*** Records shown ***
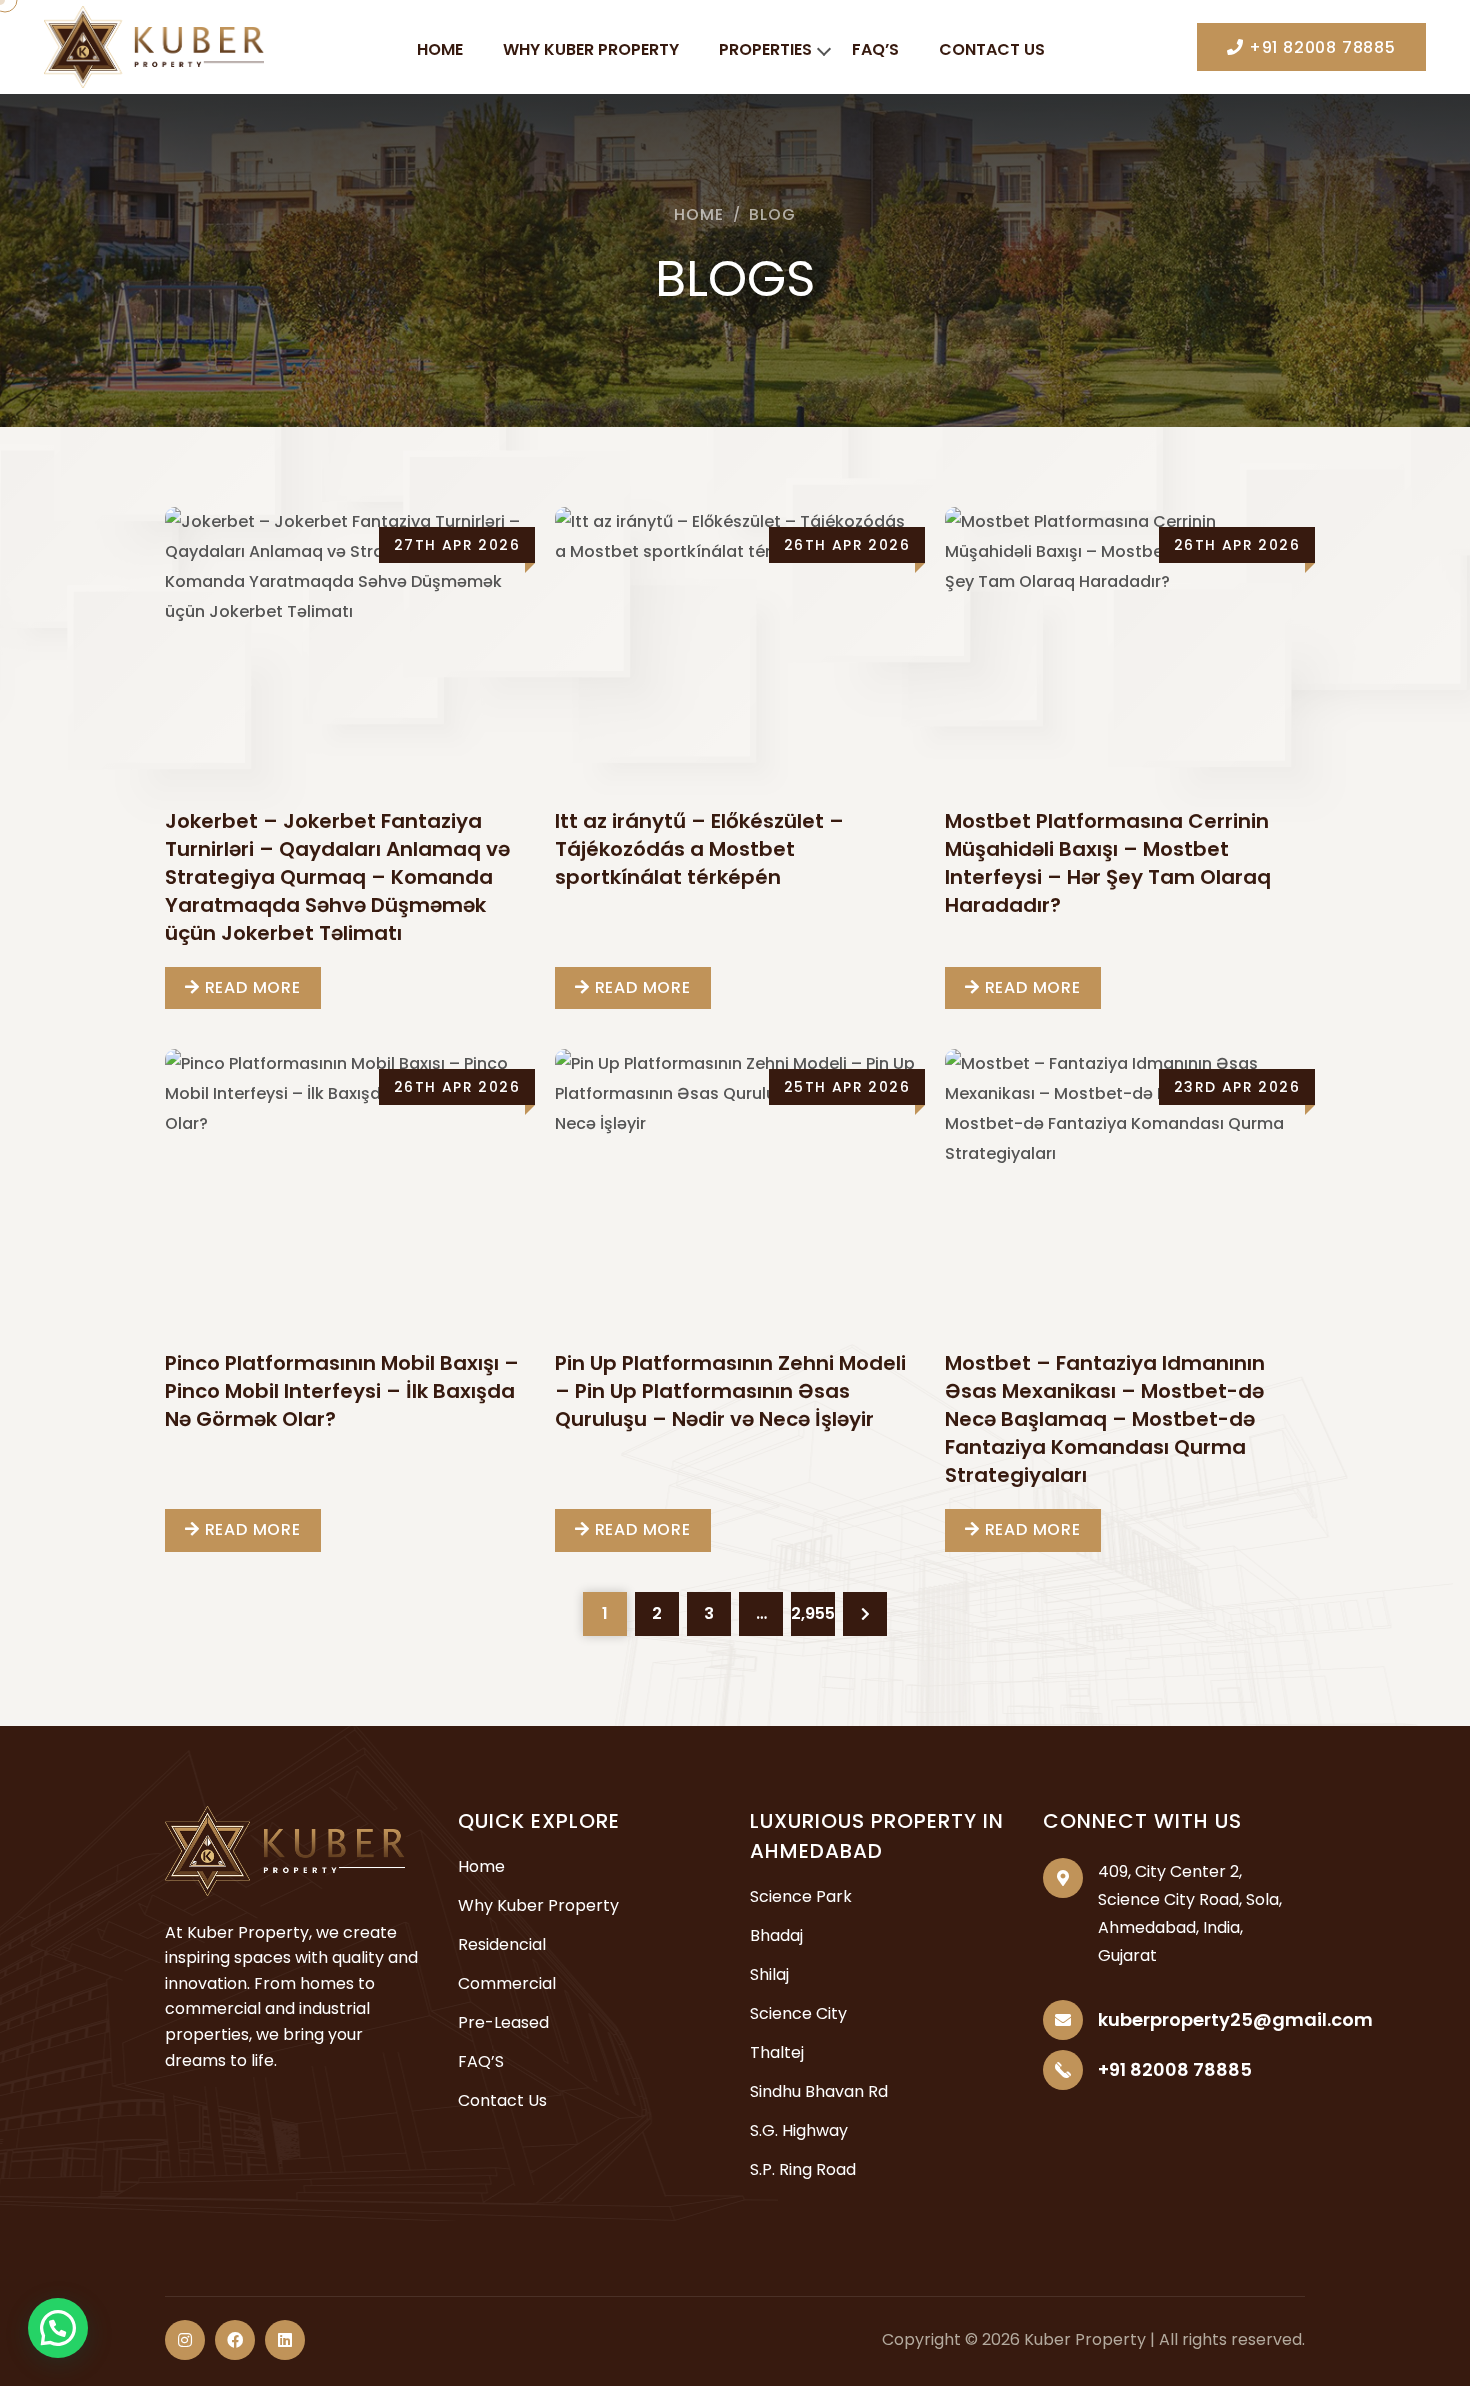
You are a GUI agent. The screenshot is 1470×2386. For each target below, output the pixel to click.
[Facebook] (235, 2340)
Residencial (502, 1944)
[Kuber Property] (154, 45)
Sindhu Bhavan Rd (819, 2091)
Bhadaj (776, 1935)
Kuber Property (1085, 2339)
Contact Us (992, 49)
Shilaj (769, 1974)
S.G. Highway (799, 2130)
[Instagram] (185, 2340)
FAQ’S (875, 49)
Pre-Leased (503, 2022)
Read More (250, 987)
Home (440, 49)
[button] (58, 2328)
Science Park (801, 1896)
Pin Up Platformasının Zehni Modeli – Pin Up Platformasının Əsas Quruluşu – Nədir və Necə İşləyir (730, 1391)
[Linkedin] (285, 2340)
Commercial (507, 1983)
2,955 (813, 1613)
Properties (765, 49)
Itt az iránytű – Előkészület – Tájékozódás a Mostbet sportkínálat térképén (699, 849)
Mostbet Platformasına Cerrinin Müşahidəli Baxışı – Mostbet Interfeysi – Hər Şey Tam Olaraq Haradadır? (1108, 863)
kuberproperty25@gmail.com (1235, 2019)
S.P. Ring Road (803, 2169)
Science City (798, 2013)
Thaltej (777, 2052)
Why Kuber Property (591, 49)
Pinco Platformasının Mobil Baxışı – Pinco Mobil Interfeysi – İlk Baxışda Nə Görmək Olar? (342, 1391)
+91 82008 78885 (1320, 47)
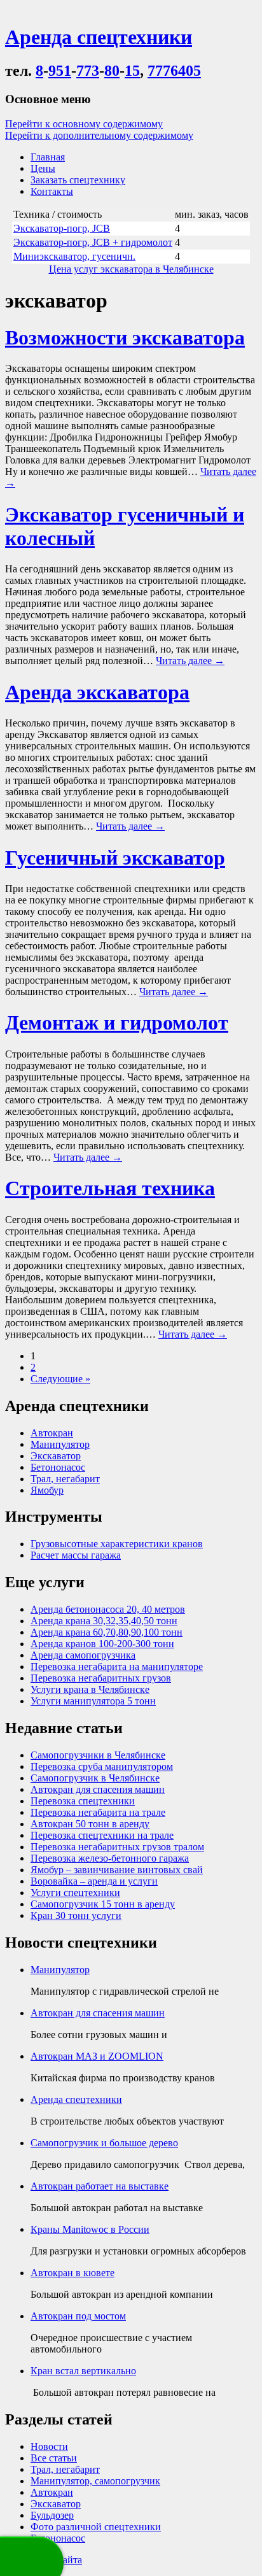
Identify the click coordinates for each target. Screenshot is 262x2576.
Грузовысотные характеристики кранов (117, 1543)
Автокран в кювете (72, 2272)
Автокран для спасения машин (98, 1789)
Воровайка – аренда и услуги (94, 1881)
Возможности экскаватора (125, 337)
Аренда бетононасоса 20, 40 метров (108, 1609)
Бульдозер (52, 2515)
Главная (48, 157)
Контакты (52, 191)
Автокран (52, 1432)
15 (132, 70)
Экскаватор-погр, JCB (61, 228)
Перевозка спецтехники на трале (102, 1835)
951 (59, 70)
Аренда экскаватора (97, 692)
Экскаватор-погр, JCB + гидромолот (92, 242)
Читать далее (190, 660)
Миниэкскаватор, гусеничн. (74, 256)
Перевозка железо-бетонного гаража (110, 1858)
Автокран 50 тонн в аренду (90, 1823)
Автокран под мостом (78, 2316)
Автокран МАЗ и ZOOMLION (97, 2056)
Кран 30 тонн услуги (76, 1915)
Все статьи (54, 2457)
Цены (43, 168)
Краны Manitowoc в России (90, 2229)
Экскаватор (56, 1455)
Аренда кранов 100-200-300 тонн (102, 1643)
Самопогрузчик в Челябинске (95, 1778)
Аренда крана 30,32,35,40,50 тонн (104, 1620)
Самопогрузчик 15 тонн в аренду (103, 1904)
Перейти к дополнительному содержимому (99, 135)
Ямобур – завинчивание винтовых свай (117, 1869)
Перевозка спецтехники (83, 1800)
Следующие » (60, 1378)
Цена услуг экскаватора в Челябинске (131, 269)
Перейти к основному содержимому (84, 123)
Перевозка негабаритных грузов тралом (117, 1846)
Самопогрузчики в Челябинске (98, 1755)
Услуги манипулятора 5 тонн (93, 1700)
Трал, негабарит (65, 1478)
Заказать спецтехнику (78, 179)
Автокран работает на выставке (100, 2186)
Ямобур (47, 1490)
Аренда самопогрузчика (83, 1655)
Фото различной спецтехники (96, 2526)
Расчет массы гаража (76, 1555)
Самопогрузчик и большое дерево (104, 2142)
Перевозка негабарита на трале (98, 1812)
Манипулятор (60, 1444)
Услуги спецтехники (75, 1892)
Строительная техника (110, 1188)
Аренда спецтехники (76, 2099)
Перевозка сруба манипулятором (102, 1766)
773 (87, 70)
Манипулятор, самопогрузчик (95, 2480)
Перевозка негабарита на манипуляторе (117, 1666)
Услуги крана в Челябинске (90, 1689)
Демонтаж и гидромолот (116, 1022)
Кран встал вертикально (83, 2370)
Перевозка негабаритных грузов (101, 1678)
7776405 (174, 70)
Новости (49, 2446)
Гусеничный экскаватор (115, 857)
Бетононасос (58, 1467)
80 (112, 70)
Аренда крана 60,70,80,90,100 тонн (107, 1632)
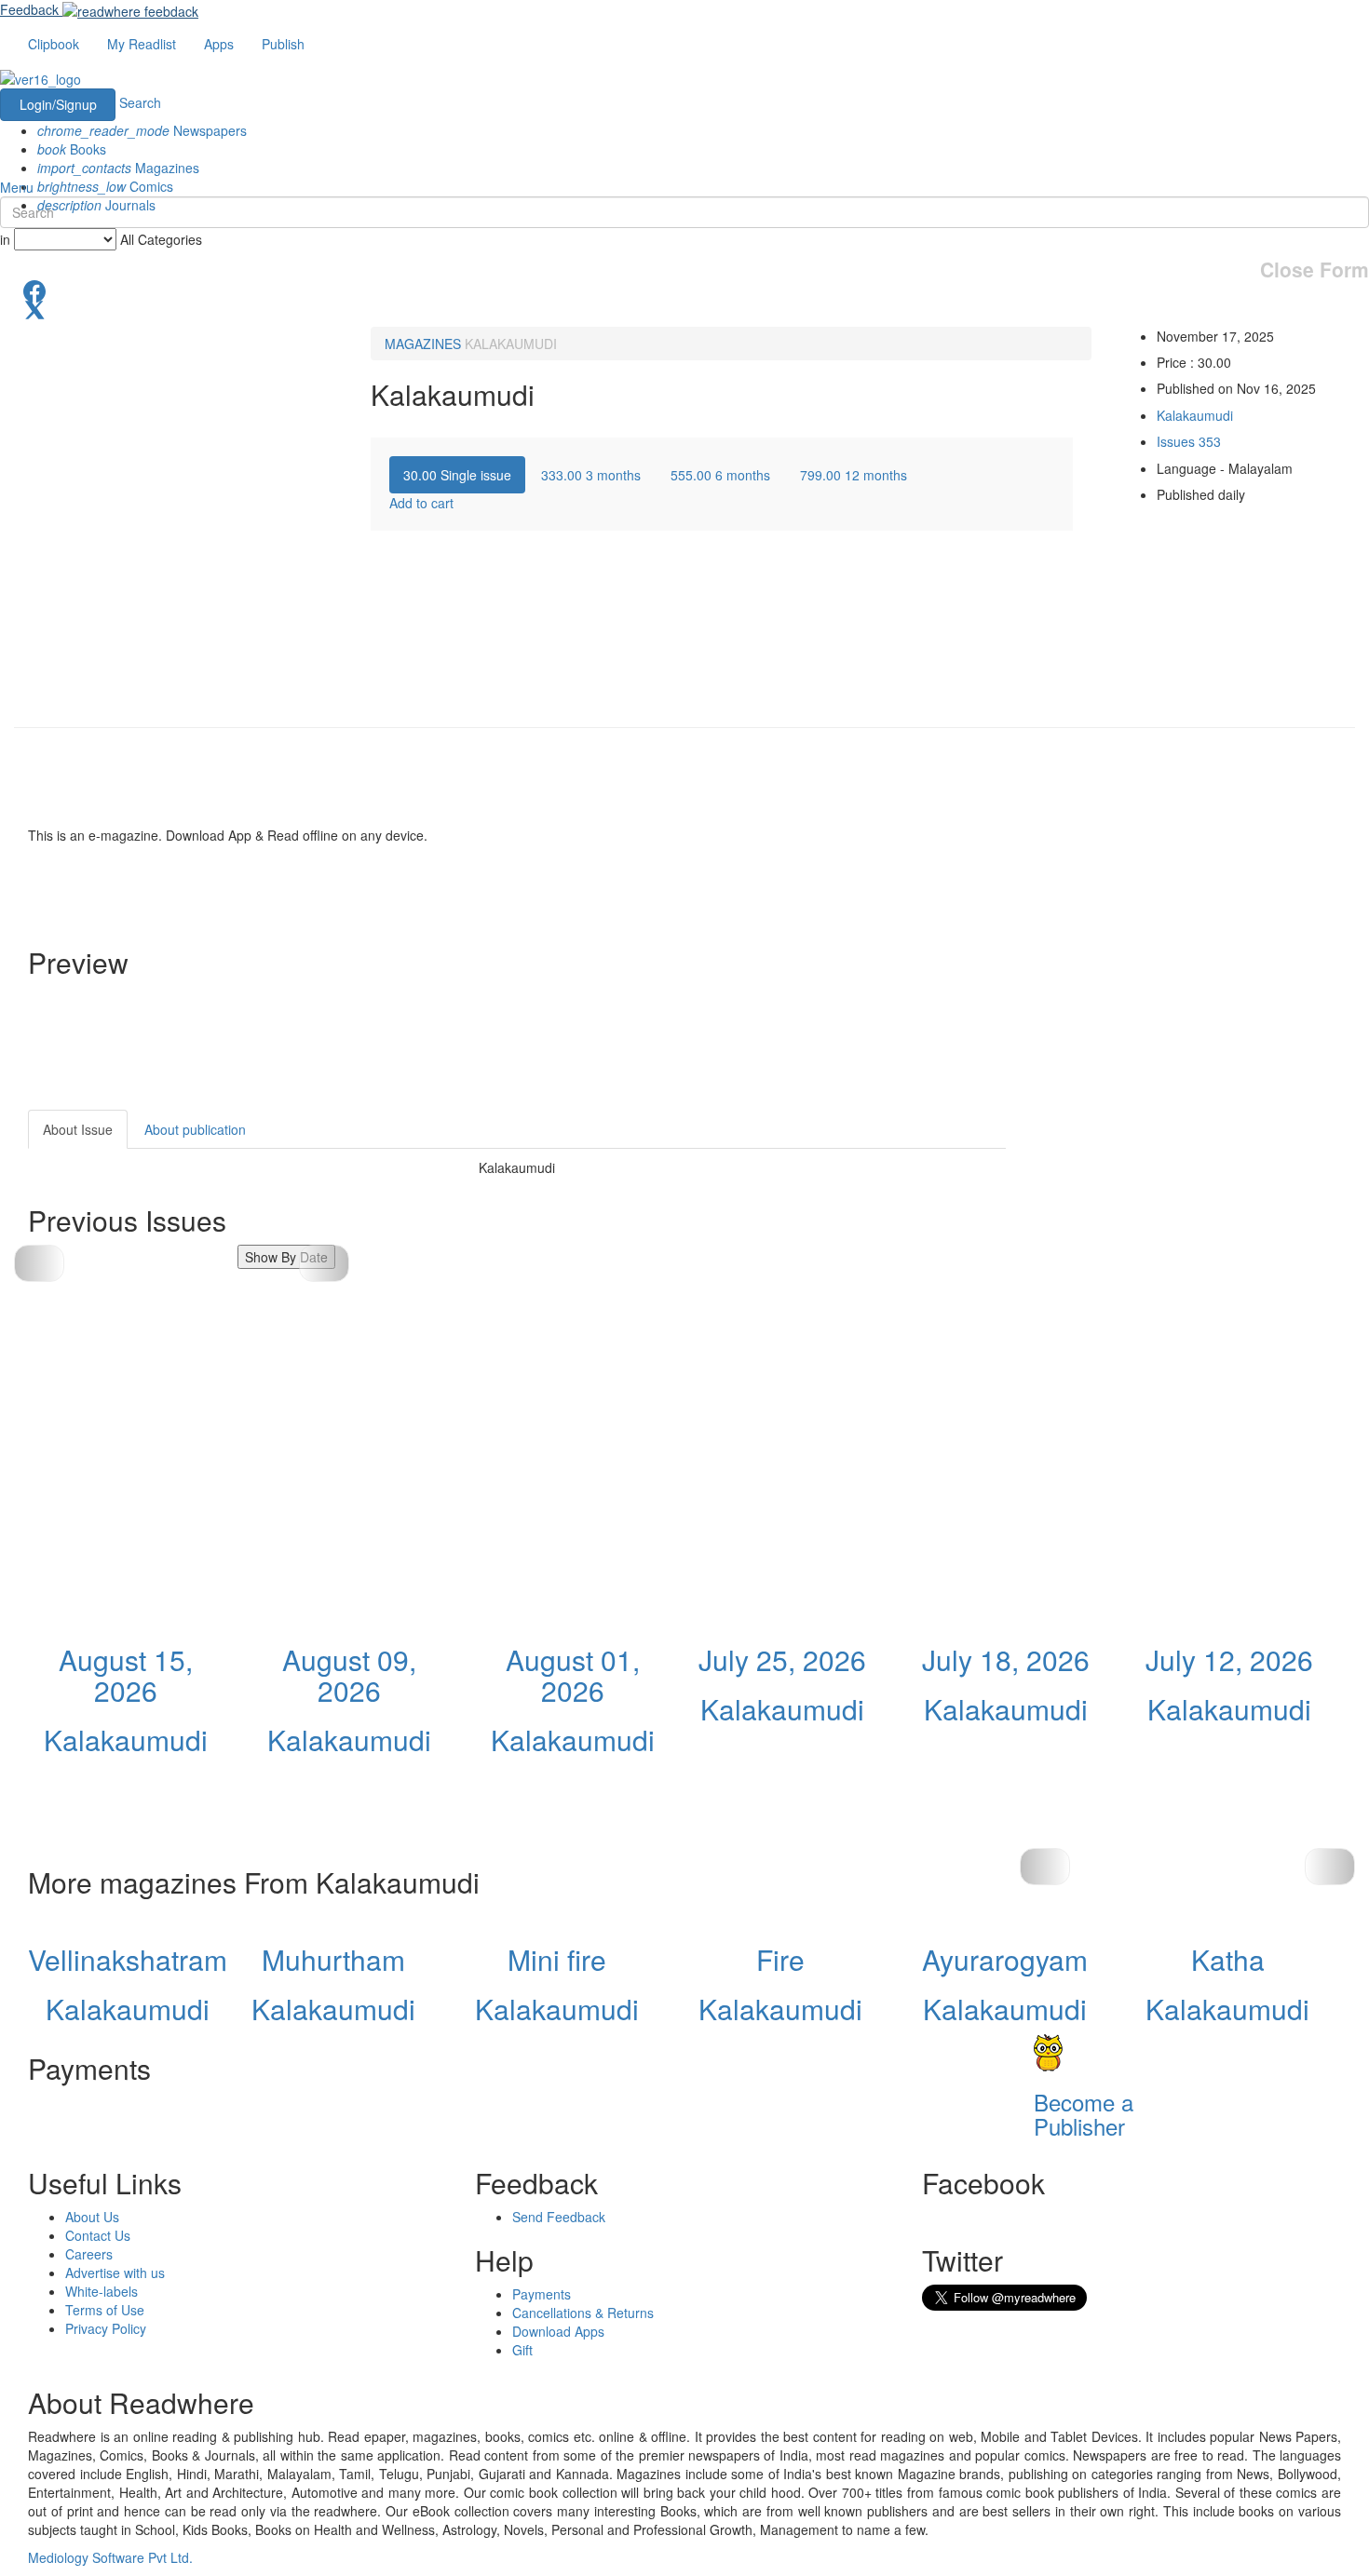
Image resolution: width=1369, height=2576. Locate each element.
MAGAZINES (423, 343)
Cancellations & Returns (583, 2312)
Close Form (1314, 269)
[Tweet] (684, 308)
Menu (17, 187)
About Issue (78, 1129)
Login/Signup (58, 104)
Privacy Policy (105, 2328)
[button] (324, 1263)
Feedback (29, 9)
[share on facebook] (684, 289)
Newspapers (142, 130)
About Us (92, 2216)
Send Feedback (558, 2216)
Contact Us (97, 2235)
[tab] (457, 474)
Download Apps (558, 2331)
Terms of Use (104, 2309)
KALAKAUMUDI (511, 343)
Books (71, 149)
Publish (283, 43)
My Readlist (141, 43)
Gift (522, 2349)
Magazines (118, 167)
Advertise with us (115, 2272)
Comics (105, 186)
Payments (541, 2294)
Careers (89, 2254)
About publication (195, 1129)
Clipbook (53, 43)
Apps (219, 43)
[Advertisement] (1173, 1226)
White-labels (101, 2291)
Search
*** End of Records shown ***
What you will do –
Repeat word for word each line from the one with "Advertise with us (115, 2272)" to the end of the records above, inclusive.

Output below –
Advertise with us (115, 2272)
Comics (105, 186)
Payments (541, 2294)
Careers (89, 2254)
About publication (195, 1129)
Clipbook (53, 43)
Apps (219, 43)
[Advertisement] (1173, 1226)
White-labels (101, 2291)
Search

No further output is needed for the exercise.